Sum up the review of Underworld USA below in two sentences.

**Given text:**
########################################

Shock, horror, probe. Sam Fuller’s Underworld USA is further proof that the former crime journalist and pulp novelist’s knack for attention-grabbing material survived the transition from the page to the screen.
Fuller was a newspaper copyboy aged 12, a crime reporter aged 17, a novelist aged 23 and a screenwriter aged 26. A man in a hurry with a newspaperman’s broad-brush approach, a desire to tell a story boldly and clearly… and then move on, in the early 1960s he became particularly associated with low budget issue-driven features that were all about the lurid sell – Shock Corridor (mental illness), The Crimson Kimono (interracial relationships) and The Naked Kiss (prostitution).
Underworld USA fits that groove. An adaptation of a Saturday Evening Post feature by journalist Joseph Dineen, it’s the story of a 14-year-old juvenile delinquent who witnesses his father being killed in a city alley and sets out on a decades-long mission to destroy the men who did it. Not being Bruce Wayne, Tolly Devlin cannot do this by deploying extreme wealth and putting on a bat costume. Instead he uses low animal cunning on his long trek towards justice, first setting himself off on a life of crime with a purpose, to wind up in the state penitentiary where he’ll quiz the now-imprisoned gang boss responsible for his father’s death and find out the names of the henchmen who were also there. In a take-no-prisoners frame of mind, Tolly is going to make sure everyone involved gets whacked.

########################################

**Information shown:**
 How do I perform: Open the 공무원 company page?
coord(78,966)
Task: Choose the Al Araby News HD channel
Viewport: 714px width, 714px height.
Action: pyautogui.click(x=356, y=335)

########################################

**The solution:**
Sam Fuller, a former crime reporter and pulp novelist who liked to tell a story boldly and move on, became known in the early 1960s for low-budget films built around shocking issues, and Underworld USA fits that pattern. Adapted from a Saturday Evening Post feature by Joseph Dineen, it follows Tolly Devlin, who watches his father's killing in a city alley as a 14-year-old delinquent and then spends decades on revenge, turning to crime to land in the state penitentiary where he can get the henchmen's names from the jailed gang boss.